- Task instructions -
All records below are to be set down exactly, each character intact.

- Supplied data -
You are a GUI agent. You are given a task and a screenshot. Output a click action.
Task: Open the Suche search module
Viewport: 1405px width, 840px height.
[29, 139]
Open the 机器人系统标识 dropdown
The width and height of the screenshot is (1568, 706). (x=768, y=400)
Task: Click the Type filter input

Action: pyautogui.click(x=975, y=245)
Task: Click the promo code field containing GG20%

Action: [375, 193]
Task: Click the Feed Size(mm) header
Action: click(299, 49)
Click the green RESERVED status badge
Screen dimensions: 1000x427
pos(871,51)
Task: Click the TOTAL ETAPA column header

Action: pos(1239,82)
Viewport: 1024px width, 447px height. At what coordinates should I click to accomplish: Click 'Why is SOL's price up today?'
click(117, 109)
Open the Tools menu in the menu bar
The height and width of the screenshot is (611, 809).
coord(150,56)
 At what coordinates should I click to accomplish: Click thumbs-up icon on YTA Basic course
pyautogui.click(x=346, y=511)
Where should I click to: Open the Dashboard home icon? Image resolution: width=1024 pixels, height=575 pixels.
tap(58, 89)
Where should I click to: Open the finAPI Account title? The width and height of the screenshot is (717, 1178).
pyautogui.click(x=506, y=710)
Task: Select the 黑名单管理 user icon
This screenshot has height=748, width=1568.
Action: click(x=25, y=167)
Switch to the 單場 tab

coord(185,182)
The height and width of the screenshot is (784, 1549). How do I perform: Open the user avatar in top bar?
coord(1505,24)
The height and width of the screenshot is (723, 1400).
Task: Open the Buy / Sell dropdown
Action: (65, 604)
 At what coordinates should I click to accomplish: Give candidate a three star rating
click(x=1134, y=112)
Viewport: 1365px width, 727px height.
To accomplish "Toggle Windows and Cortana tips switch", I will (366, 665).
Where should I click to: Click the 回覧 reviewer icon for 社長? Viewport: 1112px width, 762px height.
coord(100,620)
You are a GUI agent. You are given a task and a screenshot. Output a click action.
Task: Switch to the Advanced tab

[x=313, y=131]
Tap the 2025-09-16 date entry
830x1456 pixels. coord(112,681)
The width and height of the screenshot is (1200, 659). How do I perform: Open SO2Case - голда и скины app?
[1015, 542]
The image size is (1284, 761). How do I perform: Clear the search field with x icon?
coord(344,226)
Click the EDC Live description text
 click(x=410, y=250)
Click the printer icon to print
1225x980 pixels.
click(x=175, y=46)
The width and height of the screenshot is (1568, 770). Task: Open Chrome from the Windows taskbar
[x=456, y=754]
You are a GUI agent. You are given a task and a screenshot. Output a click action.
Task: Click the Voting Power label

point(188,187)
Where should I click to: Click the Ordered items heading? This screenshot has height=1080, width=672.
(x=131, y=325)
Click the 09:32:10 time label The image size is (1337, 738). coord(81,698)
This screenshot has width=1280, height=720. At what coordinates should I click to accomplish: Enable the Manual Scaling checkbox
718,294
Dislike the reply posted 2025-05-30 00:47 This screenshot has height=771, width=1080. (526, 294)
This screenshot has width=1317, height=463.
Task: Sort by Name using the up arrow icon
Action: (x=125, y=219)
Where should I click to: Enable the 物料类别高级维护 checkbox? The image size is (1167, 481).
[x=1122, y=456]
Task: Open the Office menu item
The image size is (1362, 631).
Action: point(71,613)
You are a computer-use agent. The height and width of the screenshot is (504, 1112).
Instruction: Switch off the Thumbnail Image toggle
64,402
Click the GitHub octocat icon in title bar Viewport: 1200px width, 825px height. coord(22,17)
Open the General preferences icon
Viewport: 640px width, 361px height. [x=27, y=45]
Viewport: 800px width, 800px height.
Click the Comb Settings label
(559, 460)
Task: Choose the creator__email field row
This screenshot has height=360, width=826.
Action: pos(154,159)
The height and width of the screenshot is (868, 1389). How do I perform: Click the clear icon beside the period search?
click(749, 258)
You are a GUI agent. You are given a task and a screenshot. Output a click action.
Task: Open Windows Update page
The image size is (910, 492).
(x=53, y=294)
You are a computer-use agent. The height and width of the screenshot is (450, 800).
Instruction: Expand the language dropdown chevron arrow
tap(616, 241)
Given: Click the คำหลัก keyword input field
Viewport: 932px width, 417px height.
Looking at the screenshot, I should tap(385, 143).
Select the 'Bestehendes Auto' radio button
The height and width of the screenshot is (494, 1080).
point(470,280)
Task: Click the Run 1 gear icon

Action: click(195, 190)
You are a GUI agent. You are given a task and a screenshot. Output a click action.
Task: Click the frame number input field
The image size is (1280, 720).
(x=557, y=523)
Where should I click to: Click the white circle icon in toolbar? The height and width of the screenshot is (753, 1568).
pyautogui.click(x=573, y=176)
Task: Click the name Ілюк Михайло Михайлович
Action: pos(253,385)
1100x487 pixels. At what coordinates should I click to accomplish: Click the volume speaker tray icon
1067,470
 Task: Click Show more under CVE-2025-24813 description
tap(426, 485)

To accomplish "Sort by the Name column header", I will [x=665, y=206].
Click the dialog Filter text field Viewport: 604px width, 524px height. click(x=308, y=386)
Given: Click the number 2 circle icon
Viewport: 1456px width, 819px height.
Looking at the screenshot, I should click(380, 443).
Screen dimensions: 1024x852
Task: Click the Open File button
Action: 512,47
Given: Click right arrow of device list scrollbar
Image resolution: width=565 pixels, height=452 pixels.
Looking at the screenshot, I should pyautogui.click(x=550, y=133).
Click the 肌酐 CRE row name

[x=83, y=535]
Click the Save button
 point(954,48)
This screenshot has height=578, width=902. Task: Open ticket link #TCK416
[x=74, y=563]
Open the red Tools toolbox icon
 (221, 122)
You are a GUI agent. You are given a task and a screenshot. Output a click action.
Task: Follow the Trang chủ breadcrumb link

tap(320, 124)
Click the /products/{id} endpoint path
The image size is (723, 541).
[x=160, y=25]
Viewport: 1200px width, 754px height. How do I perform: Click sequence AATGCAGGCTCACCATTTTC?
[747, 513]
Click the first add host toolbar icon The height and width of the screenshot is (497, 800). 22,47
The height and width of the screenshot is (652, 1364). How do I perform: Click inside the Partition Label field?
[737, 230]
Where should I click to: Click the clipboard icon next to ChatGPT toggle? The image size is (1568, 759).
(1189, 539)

- Answer to this problem -
You are a GUI agent. You are given a task and a screenshot. Output a click action.
Task: Open the Suche search module
Viewport: 1405px width, 840px height.
[29, 139]
Open the 机器人系统标识 dropdown
The width and height of the screenshot is (1568, 706). (x=768, y=400)
Task: Click the Type filter input

Action: pyautogui.click(x=975, y=245)
Task: Click the promo code field containing GG20%

Action: [375, 193]
Task: Click the Feed Size(mm) header
Action: click(299, 49)
Click the green RESERVED status badge
Screen dimensions: 1000x427
pos(871,51)
Task: Click the TOTAL ETAPA column header

Action: pos(1239,82)
Viewport: 1024px width, 447px height. At what coordinates should I click to accomplish: Click 'Why is SOL's price up today?'
click(117, 109)
Open the Tools menu in the menu bar
The height and width of the screenshot is (611, 809).
coord(150,56)
 At what coordinates should I click to accomplish: Click thumbs-up icon on YTA Basic course
pyautogui.click(x=346, y=511)
Where should I click to: Open the Dashboard home icon? Image resolution: width=1024 pixels, height=575 pixels.
tap(58, 89)
Where should I click to: Open the finAPI Account title? The width and height of the screenshot is (717, 1178).
pyautogui.click(x=506, y=710)
Task: Select the 黑名单管理 user icon
This screenshot has height=748, width=1568.
Action: click(x=25, y=167)
Switch to the 單場 tab

coord(185,182)
The height and width of the screenshot is (784, 1549). How do I perform: Open the user avatar in top bar?
coord(1505,24)
The height and width of the screenshot is (723, 1400).
Task: Open the Buy / Sell dropdown
Action: (65, 604)
 At what coordinates should I click to accomplish: Give candidate a three star rating
click(x=1134, y=112)
Viewport: 1365px width, 727px height.
To accomplish "Toggle Windows and Cortana tips switch", I will (366, 665).
Where should I click to: Click the 回覧 reviewer icon for 社長? Viewport: 1112px width, 762px height.
coord(100,620)
You are a GUI agent. You are given a task and a screenshot. Output a click action.
Task: Switch to the Advanced tab

[x=313, y=131]
Tap the 2025-09-16 date entry
830x1456 pixels. coord(112,681)
The width and height of the screenshot is (1200, 659). How do I perform: Open SO2Case - голда и скины app?
[1015, 542]
The image size is (1284, 761). How do I perform: Clear the search field with x icon?
coord(344,226)
Click the EDC Live description text
 click(x=410, y=250)
Click the printer icon to print
1225x980 pixels.
click(x=175, y=46)
The width and height of the screenshot is (1568, 770). Task: Open Chrome from the Windows taskbar
[x=456, y=754]
You are a GUI agent. You are given a task and a screenshot. Output a click action.
Task: Click the Voting Power label

point(188,187)
Where should I click to: Click the Ordered items heading? This screenshot has height=1080, width=672.
(x=131, y=325)
Click the 09:32:10 time label The image size is (1337, 738). coord(81,698)
This screenshot has width=1280, height=720. At what coordinates should I click to accomplish: Enable the Manual Scaling checkbox
718,294
Dislike the reply posted 2025-05-30 00:47 This screenshot has height=771, width=1080. (526, 294)
This screenshot has width=1317, height=463.
Task: Sort by Name using the up arrow icon
Action: (x=125, y=219)
Where should I click to: Enable the 物料类别高级维护 checkbox? The image size is (1167, 481).
[x=1122, y=456]
Task: Open the Office menu item
The image size is (1362, 631).
Action: point(71,613)
You are a computer-use agent. The height and width of the screenshot is (504, 1112).
Instruction: Switch off the Thumbnail Image toggle
64,402
Click the GitHub octocat icon in title bar Viewport: 1200px width, 825px height. coord(22,17)
Open the General preferences icon
Viewport: 640px width, 361px height. [x=27, y=45]
Viewport: 800px width, 800px height.
Click the Comb Settings label
(559, 460)
Task: Choose the creator__email field row
This screenshot has height=360, width=826.
Action: pos(154,159)
The height and width of the screenshot is (868, 1389). How do I perform: Click the clear icon beside the period search?
click(749, 258)
You are a GUI agent. You are given a task and a screenshot. Output a click action.
Task: Open Windows Update page
The image size is (910, 492).
(x=53, y=294)
You are a computer-use agent. The height and width of the screenshot is (450, 800).
Instruction: Expand the language dropdown chevron arrow
tap(616, 241)
Given: Click the คำหลัก keyword input field
Viewport: 932px width, 417px height.
Looking at the screenshot, I should tap(385, 143).
Select the 'Bestehendes Auto' radio button
The height and width of the screenshot is (494, 1080).
point(470,280)
Task: Click the Run 1 gear icon

Action: click(195, 190)
You are a GUI agent. You are given a task and a screenshot. Output a click action.
Task: Click the frame number input field
The image size is (1280, 720).
(x=557, y=523)
Where should I click to: Click the white circle icon in toolbar? The height and width of the screenshot is (753, 1568).
pyautogui.click(x=573, y=176)
Task: Click the name Ілюк Михайло Михайлович
Action: pos(253,385)
1100x487 pixels. At what coordinates should I click to accomplish: Click the volume speaker tray icon
1067,470
 Task: Click Show more under CVE-2025-24813 description
tap(426, 485)

To accomplish "Sort by the Name column header", I will [x=665, y=206].
Click the dialog Filter text field Viewport: 604px width, 524px height. click(x=308, y=386)
Given: Click the number 2 circle icon
Viewport: 1456px width, 819px height.
Looking at the screenshot, I should click(380, 443).
Screen dimensions: 1024x852
Task: Click the Open File button
Action: 512,47
Given: Click right arrow of device list scrollbar
Image resolution: width=565 pixels, height=452 pixels.
Looking at the screenshot, I should pyautogui.click(x=550, y=133).
Click the 肌酐 CRE row name

[x=83, y=535]
Click the Save button
 point(954,48)
This screenshot has height=578, width=902. Task: Open ticket link #TCK416
[x=74, y=563]
Open the red Tools toolbox icon
 (221, 122)
You are a GUI agent. You are given a task and a screenshot. Output a click action.
Task: Follow the Trang chủ breadcrumb link

tap(320, 124)
Click the /products/{id} endpoint path
The image size is (723, 541).
[x=160, y=25]
Viewport: 1200px width, 754px height. How do I perform: Click sequence AATGCAGGCTCACCATTTTC?
[747, 513]
Click the first add host toolbar icon The height and width of the screenshot is (497, 800). 22,47
The height and width of the screenshot is (652, 1364). How do I perform: Click inside the Partition Label field?
[737, 230]
Where should I click to: Click the clipboard icon next to ChatGPT toggle? The image size is (1568, 759).
(1189, 539)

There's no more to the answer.